The rise in selfie deaths and how to stop them
The number of people who die each year taking a selfie is on the rise but a team of US researchers now hope they can tackle the problem.
They are developing an app which will warn people when they are at risk.
Their research found 15 selfie-takers died in 2014, 39 in 2015 and 73 died in the first eight months of 2016.
They revealed where most incidents happen and how causes of death can change depending on where in the world you live.
The study has been led by PhD student Hemank Lamba and a team of friends at Carnegie Mellon University in Pittsburgh.
What did they find?
The first report (by a reputable news source) of a selfie-taker dying while snapping a picture was in March 2014.
Since then, Hemank and his team of researchers found there had been 127 recorded incidents of selfie deaths across the world.
76 of these took place in India, nine in Pakistan, eight in the US and six in Russia.
The most likely cause of death was falling from a great height, with people going to extreme lengths to take a selfie on cliffs or the top of buildings to impress followers on social media.
How do causes of death differ around the world?
In India, there are more selfie deaths related to trains, which Hemank and his team said are due to "the belief that posing on or next to train tracks with their best friend is regarded as romantic and a sign of never-ending friendship."
In the US and Russia, a high proportion of deaths occur due to weapons, which the researchers believe is most likely due to gun laws in the two countries.
What can be done about selfie deaths?
Hemank and his team hope to develop an app which will warn thrill-seeking selfie takers when their quest for the ultimate photo is putting their life in danger.
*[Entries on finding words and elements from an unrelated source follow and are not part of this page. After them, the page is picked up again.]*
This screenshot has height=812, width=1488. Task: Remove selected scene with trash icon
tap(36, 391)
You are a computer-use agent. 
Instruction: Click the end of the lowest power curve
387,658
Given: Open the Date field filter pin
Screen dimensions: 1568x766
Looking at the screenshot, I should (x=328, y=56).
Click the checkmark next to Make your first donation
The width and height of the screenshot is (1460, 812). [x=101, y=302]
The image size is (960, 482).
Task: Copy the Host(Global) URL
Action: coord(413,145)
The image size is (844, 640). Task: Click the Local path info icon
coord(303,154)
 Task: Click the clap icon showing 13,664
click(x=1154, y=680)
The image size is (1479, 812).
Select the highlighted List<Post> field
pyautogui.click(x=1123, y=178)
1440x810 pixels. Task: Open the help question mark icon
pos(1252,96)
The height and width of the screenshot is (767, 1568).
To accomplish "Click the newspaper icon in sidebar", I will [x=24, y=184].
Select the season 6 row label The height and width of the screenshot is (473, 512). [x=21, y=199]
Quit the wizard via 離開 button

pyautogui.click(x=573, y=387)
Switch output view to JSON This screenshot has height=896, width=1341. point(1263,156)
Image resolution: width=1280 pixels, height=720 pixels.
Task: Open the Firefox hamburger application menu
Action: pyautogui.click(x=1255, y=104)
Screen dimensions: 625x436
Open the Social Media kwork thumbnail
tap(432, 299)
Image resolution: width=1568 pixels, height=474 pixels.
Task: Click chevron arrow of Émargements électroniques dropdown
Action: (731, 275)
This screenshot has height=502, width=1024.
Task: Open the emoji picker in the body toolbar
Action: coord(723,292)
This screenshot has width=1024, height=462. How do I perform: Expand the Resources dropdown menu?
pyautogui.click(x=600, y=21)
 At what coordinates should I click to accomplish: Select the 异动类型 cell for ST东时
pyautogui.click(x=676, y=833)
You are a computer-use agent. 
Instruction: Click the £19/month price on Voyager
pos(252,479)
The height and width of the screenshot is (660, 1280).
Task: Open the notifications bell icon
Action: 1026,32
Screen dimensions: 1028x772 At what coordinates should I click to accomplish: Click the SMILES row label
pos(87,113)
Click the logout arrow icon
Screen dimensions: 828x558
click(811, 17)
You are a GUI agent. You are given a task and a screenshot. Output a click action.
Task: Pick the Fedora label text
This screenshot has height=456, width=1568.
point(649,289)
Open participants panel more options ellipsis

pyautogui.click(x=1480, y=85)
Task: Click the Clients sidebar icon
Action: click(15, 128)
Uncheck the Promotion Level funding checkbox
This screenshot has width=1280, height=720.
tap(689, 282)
They hope the app will be able to identify when someone is taking a photo at a high point, by train tracks or in other dangerous situations and alert them to the possible risk to their life.
This would be done through a mix of location services and recognising parts of the image which suggest an unsafe location.
The team have tested 3000 selfies with an algorithm they have developed and claim a success rate of more than 70% when it comes to identifying a risky photo.
Of course, you could argue getting an alert while in a perilous situation might make things even more dangerous.
Why have selfie deaths become such a phenomenon?
The better your selfie, the more likes and follows you can pick up on social media, such as Instagram.
It is no longer enough to simply snap a photo in the mirror.
Russian man, Kirill Oreshkin, is followed by 17,900 people and is known for his photos, posing in stomach-churning positions on top of buildings.
Instagram users such as Drewsssik also built a large following online with photos taken on top of tall structures.
He died in 2015 after falling from a building.
In October 2016, a 12 year old Russian girl, known as Oksana B, died after climbing onto the railings of a balcony to take a selfie.